トンボ豆知識
3.プールで見られるヤゴの種類の調べ方
ステップ-1 4タイプに分ける

ヤゴの段階で種レベルの同定を行うのは難しいため、学校教育、特に小学校では、ヤゴの形態から以下の4タイプに分けるまでが適当と思われます。

 

(1)アカトンボ型 (2)シオカラトンボ型 (3)ヤンマ型 (4)イトトンボ型

 

この作業なら、小学校4年生でも可能です。4タイプへの分け方はこちらをご覧下さい。

 

 

ステップ-2 種を同定する

種の同定は、基本的には飼育・羽化させて、成虫で行った方が楽であり、また確実です。

しかし、プールは「水辺環境」としては非常に単純な環境のため、定着できるトンボの種類が限られます。よって、少ない候補の中から種を絞り込んでいくことになるため、最初にある程度の情報が用意されていれば、およその目星はつけることはできます。

以下に、学校プールに定着するヤゴの主要種について、その同定法を簡単に紹介します。このwebの性格上、専門的な知識や、観察眼を要する完全な検索表を紹介するより、ルーペ1つで誰もが行える「簡便な」手法で、「だいたいこのあたりだろう」というところまでわかるような、同定法を用意しました。よって、ここで紹介する方法は完全なものではなく、あくまで名前調べの一つの手がかりとして、参考にしていただければ幸いです。

(1)アカトンボ型

(2)シオカラトンボ型

(3)ヤンマ型

(4)イトトンボ型

なお、プール以外の環境で採集されたヤゴについては、図鑑類で調べた方が確実です。

 


 

(1)アカトンボ型

プールで最も多く見られるのが、アカトンボ型のヤゴです。同定のキーとなるのは、腹部第8節の側棘(そっきょく)の長さです。

  

 

アカトンボ型ヤゴの羽化殻(うかがら)

第8節側棘の長さに注目

・タイリクアカネとコノシメトンボ

共に学校プールで非常に多く見られるヤゴです。両種とも、腹部第8節側棘の先端が、第9節の末端にとどきません。

関西地方のプールではタイリクアカネが多いようですが、関東〜中部地方ではタイリクアカネはほとんどみられません。本校でも、過去4年間タイリクアカネは全く確認されず、アカトンボ型ヤゴの大部分はコノシメトンボでした。

関西ではよく似た両種が共に見られるので、区別は困難なようです。一般的には、下唇に褐色の斑点があるのがタイリクアカネ、ないのがコノシメトンボとされていますが、これも絶対ではないようです。

 

・アキアカネ

第8節側棘の先端が、第9節の末端にちょうどとどきます。

本種はアカトンボとして、最も普通に見られるトンボですが、プールではあまり見られません(全くいないわけではありません)。田んぼなど、水深が低く、底が泥質の環境を好むせいでしょうか。

 

・ノシメトンボナツアカネ

共に第8節側棘が長く、先端が第9節の末端を越えます。

 

・ショウジョウトンボ

本種のヤゴはアカトンボ型ですが、分類上はアカトンボの仲間(アカネ属)ではなく、トンボ科ショウジョウトンボ属に含まれます。
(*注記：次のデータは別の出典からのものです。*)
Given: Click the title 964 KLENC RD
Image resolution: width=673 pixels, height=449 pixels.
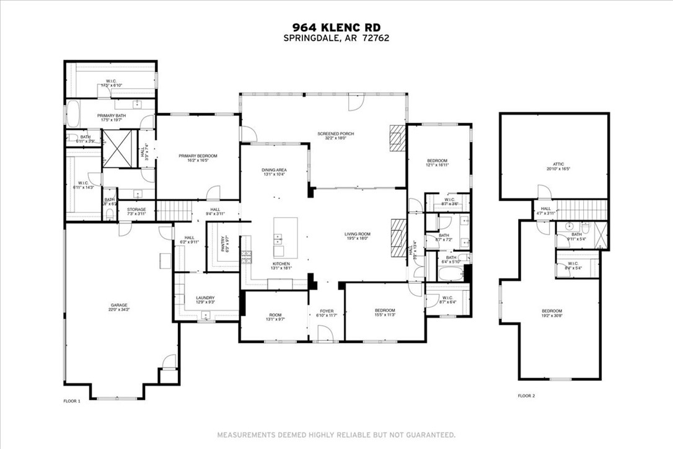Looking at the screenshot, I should [x=336, y=27].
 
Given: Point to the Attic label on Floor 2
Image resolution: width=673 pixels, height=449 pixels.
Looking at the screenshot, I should [x=553, y=166].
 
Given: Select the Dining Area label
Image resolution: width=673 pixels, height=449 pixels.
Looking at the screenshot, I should [x=273, y=172].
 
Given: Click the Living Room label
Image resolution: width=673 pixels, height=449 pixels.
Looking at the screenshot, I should [x=358, y=236].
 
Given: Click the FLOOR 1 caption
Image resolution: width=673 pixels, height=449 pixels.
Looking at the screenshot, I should [x=72, y=401].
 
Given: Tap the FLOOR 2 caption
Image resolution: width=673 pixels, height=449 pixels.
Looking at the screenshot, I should [x=526, y=395].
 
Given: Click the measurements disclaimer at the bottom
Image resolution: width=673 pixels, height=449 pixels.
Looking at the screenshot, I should [x=336, y=434].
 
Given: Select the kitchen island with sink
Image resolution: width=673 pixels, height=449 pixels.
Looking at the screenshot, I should [x=285, y=238].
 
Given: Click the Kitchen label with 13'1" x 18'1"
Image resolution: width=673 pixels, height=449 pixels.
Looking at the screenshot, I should [x=281, y=266].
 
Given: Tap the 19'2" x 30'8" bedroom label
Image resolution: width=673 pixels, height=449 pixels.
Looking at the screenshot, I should [x=552, y=313].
背棘がなく、側棘が非常に短い点から区別できます。プールではあまり見られません。

 

・ウスバキトンボ

春のプールでは見られず、9−10月頃の秋のプールで多量に見られるヤゴです。本種は暖かくなってから南西諸島から渡ってくるトンボで、世代を繰り返しながら日本列島を北上していきます。しかし日本の冬を越すことはできず、死滅してしまいます。

側棘が長いのが特徴です。

 


 

(2)シオカラトンボ型

シオカラトンボ型のヤゴのほとんどは、シオカラトンボです。たまにオオシオカラトンボが混ざります。シオカラトンボは背棘(はいきょく;上図参照)がなく、オオシオカラトンボには背棘がある点から区別できます。

 


 

(3)ヤンマ型

プールに草を投入すると、植物組織内産卵のヤンマ類のヤゴが、多く見られるようになります。これらのヤンマ型ヤゴは、普通はギンヤンマである場合が多いようです。  念のため飼育・羽化させて確認しましょう。

 


 

(4)イトトンボ型

プールにくさを投入すると、ヤンマ型と共に発生しやすくなるのがイトトンボのヤゴです。アジアイトトンボやアオモンイトトンボ等が見られる例が多いようですが、ヤゴの段階での種の同定は易しくありません。成虫にしてから確認しましょう。